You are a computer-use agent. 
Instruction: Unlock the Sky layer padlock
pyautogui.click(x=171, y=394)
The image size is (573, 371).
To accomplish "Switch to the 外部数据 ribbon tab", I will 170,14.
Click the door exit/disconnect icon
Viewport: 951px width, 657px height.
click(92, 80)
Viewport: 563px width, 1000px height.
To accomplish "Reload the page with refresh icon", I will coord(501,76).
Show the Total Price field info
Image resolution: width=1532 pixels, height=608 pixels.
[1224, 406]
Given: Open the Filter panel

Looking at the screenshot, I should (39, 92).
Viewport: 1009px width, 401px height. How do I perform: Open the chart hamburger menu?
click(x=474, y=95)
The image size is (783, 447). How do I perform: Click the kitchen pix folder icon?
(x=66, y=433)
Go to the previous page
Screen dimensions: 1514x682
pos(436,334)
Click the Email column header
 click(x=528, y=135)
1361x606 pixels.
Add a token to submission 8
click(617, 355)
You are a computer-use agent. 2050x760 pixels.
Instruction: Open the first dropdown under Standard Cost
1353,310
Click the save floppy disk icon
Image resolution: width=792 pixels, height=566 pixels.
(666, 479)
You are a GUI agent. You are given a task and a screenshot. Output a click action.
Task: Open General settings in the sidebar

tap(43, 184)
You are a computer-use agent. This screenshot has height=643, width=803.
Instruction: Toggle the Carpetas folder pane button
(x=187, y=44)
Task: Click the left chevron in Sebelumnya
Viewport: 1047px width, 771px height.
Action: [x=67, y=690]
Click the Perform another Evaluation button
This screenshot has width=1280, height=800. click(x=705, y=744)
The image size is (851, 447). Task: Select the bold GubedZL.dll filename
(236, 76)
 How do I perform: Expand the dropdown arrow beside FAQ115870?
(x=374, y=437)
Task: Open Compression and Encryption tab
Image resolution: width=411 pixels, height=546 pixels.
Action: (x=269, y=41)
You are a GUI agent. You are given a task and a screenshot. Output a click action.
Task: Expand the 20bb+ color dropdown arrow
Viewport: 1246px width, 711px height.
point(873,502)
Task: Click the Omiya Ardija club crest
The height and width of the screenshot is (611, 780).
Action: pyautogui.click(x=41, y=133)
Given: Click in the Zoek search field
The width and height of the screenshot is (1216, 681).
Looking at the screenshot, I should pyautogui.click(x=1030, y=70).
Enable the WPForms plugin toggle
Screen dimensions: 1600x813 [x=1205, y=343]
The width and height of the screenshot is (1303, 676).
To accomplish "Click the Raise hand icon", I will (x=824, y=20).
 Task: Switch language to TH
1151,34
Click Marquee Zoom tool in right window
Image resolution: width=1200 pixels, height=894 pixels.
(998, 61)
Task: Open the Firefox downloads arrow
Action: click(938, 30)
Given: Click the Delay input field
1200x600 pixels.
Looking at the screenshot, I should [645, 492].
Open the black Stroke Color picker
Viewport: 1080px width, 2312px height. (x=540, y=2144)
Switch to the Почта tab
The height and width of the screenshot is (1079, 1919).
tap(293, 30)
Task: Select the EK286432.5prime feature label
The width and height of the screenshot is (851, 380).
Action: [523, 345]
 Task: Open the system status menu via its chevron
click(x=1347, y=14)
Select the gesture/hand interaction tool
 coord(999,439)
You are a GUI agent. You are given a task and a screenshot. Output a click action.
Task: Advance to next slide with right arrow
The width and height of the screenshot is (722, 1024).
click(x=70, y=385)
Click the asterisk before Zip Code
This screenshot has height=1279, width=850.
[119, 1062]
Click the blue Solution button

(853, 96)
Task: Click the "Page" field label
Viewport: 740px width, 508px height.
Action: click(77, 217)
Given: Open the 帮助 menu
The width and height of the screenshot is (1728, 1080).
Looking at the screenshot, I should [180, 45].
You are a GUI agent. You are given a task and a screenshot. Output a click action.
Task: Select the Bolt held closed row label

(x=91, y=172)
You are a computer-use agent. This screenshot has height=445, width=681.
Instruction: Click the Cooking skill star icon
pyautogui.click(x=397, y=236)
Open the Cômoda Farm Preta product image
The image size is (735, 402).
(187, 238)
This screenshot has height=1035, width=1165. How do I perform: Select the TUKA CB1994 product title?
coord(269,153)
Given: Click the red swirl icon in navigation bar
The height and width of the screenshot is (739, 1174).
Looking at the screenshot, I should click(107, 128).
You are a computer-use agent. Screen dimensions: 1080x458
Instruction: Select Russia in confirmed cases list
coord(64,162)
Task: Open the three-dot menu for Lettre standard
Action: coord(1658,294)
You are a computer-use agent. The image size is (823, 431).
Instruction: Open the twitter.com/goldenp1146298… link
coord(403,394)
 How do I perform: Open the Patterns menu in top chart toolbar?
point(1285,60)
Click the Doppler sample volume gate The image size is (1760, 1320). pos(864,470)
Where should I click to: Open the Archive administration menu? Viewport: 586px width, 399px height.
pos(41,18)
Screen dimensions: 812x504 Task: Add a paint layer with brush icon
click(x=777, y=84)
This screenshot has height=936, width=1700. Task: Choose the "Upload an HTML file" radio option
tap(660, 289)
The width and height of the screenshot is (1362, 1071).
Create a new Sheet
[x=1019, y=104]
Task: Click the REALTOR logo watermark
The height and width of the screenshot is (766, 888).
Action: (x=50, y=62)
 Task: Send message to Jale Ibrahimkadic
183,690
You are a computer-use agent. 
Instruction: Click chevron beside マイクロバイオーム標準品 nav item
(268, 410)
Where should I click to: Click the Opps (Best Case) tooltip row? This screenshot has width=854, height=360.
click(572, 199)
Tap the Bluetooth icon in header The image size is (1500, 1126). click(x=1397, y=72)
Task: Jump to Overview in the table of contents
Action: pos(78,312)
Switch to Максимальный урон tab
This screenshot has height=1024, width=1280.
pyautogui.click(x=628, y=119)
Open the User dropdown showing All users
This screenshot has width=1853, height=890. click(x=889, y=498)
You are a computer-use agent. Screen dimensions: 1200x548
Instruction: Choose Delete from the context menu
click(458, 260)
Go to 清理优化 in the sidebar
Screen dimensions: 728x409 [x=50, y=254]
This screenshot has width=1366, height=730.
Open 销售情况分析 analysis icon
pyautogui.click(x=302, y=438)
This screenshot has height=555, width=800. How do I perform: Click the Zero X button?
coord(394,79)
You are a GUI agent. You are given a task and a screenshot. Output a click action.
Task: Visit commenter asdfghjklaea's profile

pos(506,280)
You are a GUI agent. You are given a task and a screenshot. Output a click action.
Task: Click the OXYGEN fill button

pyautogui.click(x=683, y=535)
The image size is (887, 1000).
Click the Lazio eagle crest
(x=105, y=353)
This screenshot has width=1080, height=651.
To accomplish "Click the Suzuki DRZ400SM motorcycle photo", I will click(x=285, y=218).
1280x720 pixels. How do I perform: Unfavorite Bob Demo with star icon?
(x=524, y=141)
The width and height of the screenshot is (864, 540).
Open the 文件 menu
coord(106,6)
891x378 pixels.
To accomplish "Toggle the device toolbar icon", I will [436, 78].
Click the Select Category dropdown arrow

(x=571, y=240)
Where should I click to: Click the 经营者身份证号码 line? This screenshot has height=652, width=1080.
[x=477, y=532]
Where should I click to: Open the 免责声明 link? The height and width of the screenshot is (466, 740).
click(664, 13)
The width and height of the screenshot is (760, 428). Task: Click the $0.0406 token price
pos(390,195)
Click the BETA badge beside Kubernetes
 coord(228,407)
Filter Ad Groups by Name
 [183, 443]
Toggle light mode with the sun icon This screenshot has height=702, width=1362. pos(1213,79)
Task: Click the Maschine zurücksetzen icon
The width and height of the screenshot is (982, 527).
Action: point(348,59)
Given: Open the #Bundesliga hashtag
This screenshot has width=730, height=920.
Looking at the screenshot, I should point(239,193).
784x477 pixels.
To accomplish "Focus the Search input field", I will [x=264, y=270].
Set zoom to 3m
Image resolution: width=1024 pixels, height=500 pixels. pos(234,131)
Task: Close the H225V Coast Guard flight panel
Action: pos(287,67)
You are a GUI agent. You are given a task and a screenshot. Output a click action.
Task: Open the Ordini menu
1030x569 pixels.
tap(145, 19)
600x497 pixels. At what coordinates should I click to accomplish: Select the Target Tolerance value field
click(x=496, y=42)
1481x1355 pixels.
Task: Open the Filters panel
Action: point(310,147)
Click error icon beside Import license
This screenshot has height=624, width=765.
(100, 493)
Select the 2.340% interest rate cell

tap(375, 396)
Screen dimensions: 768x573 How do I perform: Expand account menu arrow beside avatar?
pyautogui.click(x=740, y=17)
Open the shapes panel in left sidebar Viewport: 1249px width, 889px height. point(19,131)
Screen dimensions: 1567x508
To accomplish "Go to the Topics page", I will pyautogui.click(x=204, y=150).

(Exercise goal) Gather and copy every line of the data in which the string "left" is found.

(Result of this task)
Task: Click the left chevron in Sebelumnya
Open the shapes panel in left sidebar Viewport: 1249px width, 889px height. point(19,131)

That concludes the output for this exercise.